Whenever he approaches a bend, an F1 driver has to make a fine judgment: brake too soon and he loses vital momentum, too late and he risks losing control altogether, with possibly fatal consequences.
For the past year, the MPC has been getting closer to the bend – the point at which it will have to raise interest rates – so, as each month passes without a touch on the brakes, the balance of risk changes as the danger of losing control of inflation increases.
Unfortunately, this is where the analogy breaks down, because no racing driver ever has to cope with conditions as foggy as do economic policymakers. On the one hand, the signals from the real economy are mixed.The preliminary estimate of fourth quarter GDP showed a 0.5 percent contraction – but these estimates are prone to revision at the best of times, and with the exceptional weather conditions at the end of the year it is hard to have much confidence on this occasion. On the other hand, the inflation danger has been ever-present and growing, and the Bank of England’s 2 percent target has been more or less junked.
Consider the market data. If we look at the index-linked bond market, we see, on the one hand, a real rate which is zero or even negative and, on the other hand, an expected inflation rate rising from about 3 percent to above 4 percent over the next 20 years, which suggests only one thing: stagflation for the foreseeable future.

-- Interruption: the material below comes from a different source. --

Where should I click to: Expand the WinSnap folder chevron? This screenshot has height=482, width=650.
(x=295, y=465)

Against this, Bank of England apologists offer a number of decreasingly plausible excuses to explain why inflation is only a temporary problem, some of which amount to saying “it’s high because it’s high”. For example, blaming inflation on rising commodity prices in world markets is all very well, but if the value of the pound had risen on world markets rather than fallen, the impact on our own price level would have been far smaller – and the fall in the exchange rate is of course a direct consequence of the Bank’s own expansionary monetary policy (Quantitative Easing etc).
In fact, in our own modest way we have contributed to the rise in primary product prices, which has been mostly caused by the American version of QE, flooding the world (especially the Far East) with liquidity and generating a continual excess demand for soft and hard commodities, while the less prosperous parts of the Third World struggle to keep up with the cost of basic foodstuffs.

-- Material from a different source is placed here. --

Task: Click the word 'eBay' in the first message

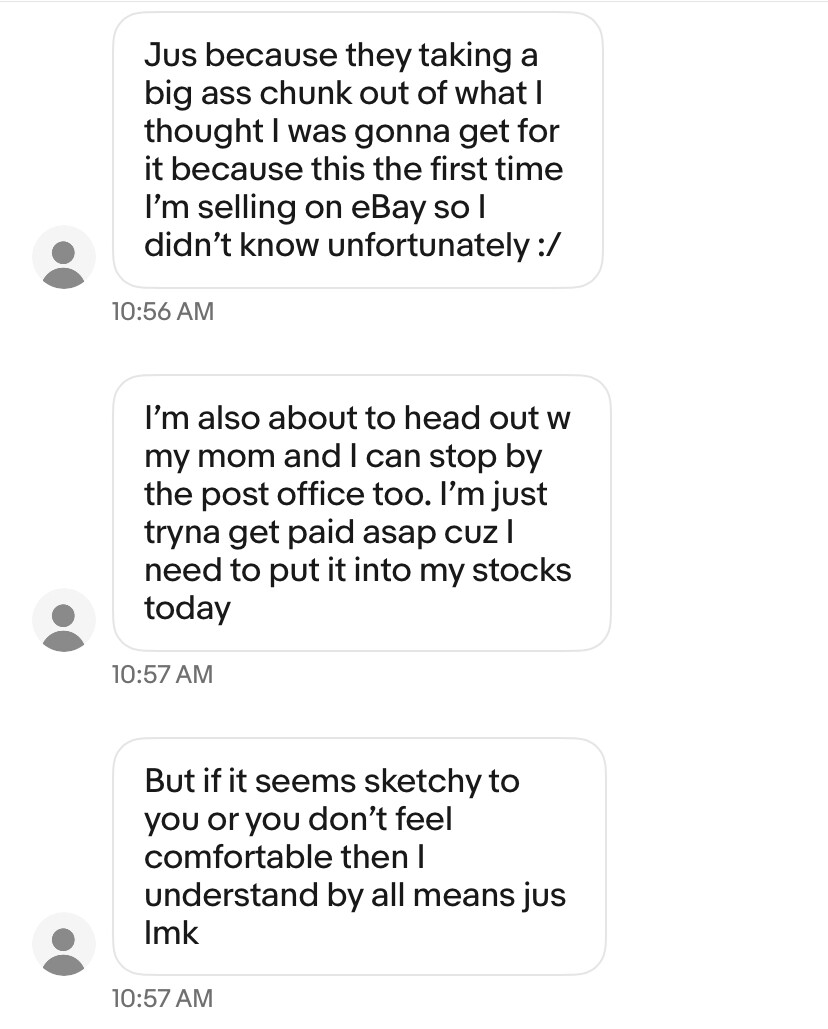Action: coord(389,207)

Against this, if there really is excess capacity in the UK, we should see the underlying inflation rate in the domestic economy falling or even negative. I differ from most of my profession, however, in questioning how much excess capacity we actually have at the moment, especially in the labour market. It remains easy and attractive for discouraged workers to drop out of the labour force into one of the available long term benefit categories (early retirement, disability etc), and the market will have been tightened somewhat by the clampdown on work permits for non-EU residents. Moreover, there are signs that the fall in the value of the Pound has benefitted the manufacturing sector (as it should), which is good news for the economy but will have added a little to inflationary pressures.